President Donald Trump vowed Monday to rename North America’s highest peak, Denali in Alaska, to Mount McKinley – revisiting an idea he floated years ago that was met with fierce opposition from the state’s political leaders at the time.
Trump, who took office for the second time on Monday, said he plans to “return the name of a great president, William McKinley, to Mount McKinley, where it should be and where it belongs.” President McKinley has greatly damaged our country through tariffs made rich by talent.”
Trump also announced plans to rename the Gulf of Mexico the Gulf of America.
Messages left for Alaska’s three-member Republican congressional delegation and Republican Gov. Mike Dunleavy were not immediately returned. Alaska’s U.S. senators in 2017 vehemently rejected an earlier proposal by Trump to change the name Denali back to Mount McKinley.
In 2015, then-President Barack Obama changed the name to Denali to reflect Alaska Native traditions and recognize the fondness of many Alaskans. The U.S. federal government in recent years has attempted to change place names that were viewed as disrespectful to Native peoples.
Denali is an Athabascan word meaning “the high one” or “the great one.” The iconic 20,000-foot, snow-capped, glacier-studded mountain is located in Denali National Park and Preserve.
A prospector named the peak “Mount McKinley” in 1896, after President William McKinley, who had never been to Alaska. The name was officially recognized by the U.S. government until Obama changed it, despite opposition from lawmakers in McKinley’s home state of Ohio.
Trump raised the idea of a name change again at a rally late last year after his election.
“McKinley was a very good, perhaps a great, president,” Trump said in December. “You took his name from Mount McKinley, right? That’s what they do to people.”
Republican Senator Lisa Murkowski was among those who opposed changing Denali’s name.

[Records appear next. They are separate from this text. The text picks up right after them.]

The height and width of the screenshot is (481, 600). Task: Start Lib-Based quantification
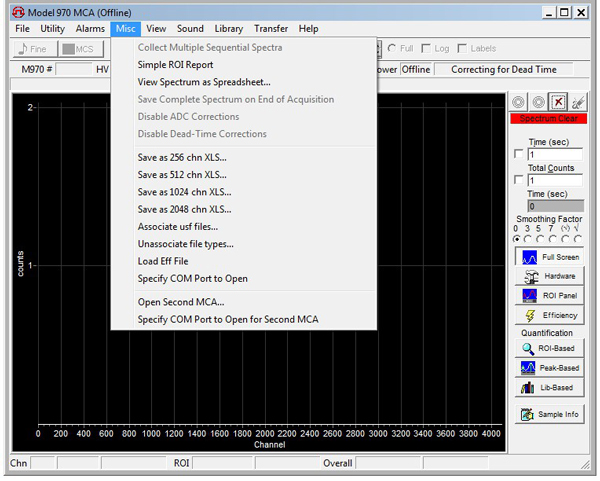(x=547, y=387)
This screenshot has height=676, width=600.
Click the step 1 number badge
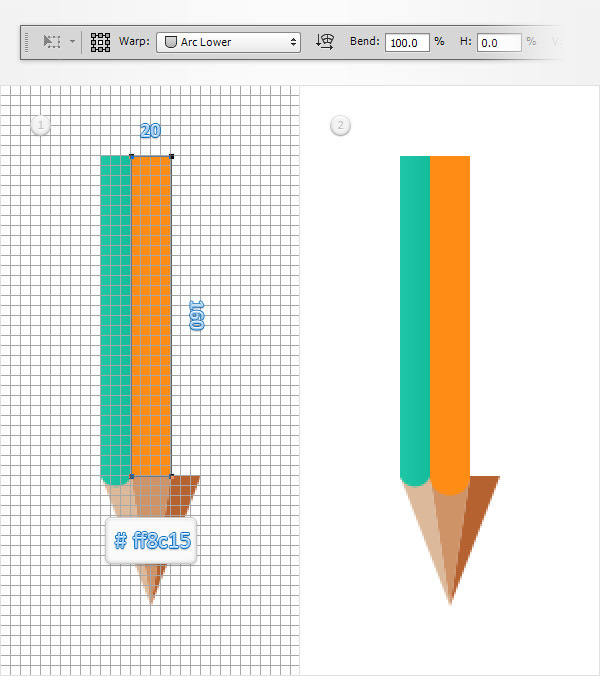(x=41, y=125)
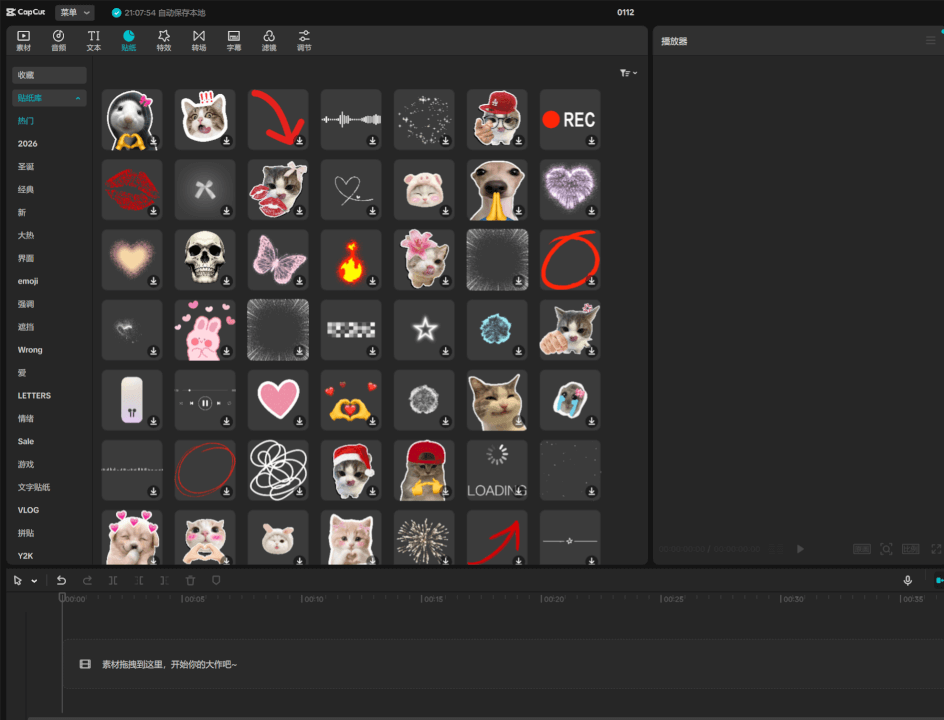Switch to the 文本 text tab
Viewport: 944px width, 720px height.
point(94,40)
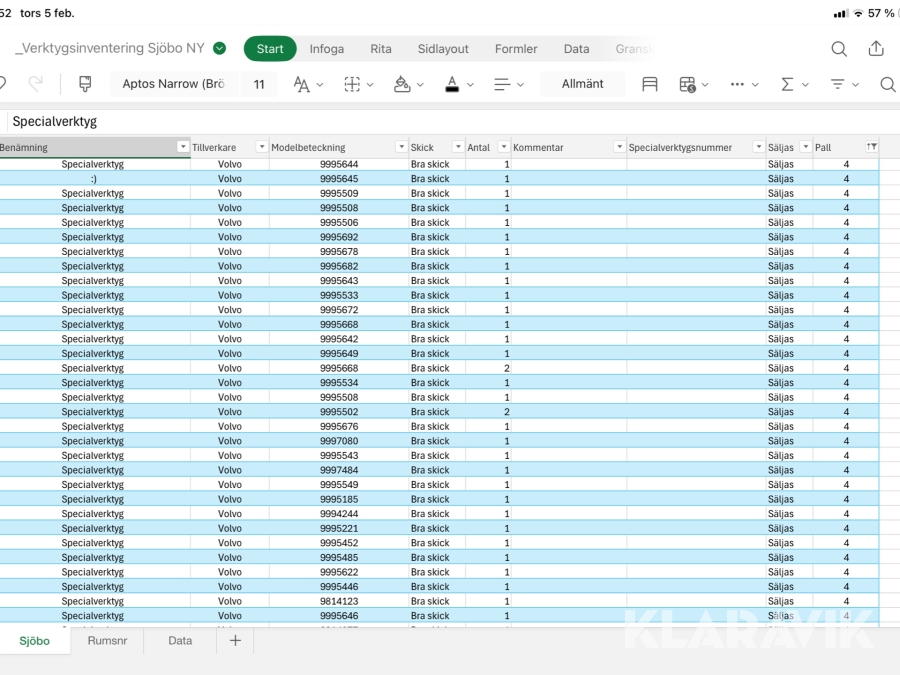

“You can’t improve on the name given by Alaska’s Koyukon Athabascans to North America’s highest mountain, Denali – the Great,” she said at the time, adding that the issue “should not be revisited.”
The Tanana Chiefs Conference, a consortium of Athabascan tribes in interior Alaska, campaigned for years to have the peak recognized as Denali.
McKinley, an Ohio Republican and 25th president, was assassinated in Buffalo, New York, early in his second term in 1901.
Alaska and Ohio have been at odds over the name since at least the 1970s. Alaska has had a standing request for a name change since 1975, when the legislature passed a resolution and then-Gov. Jay Hammond appealed to the federal government.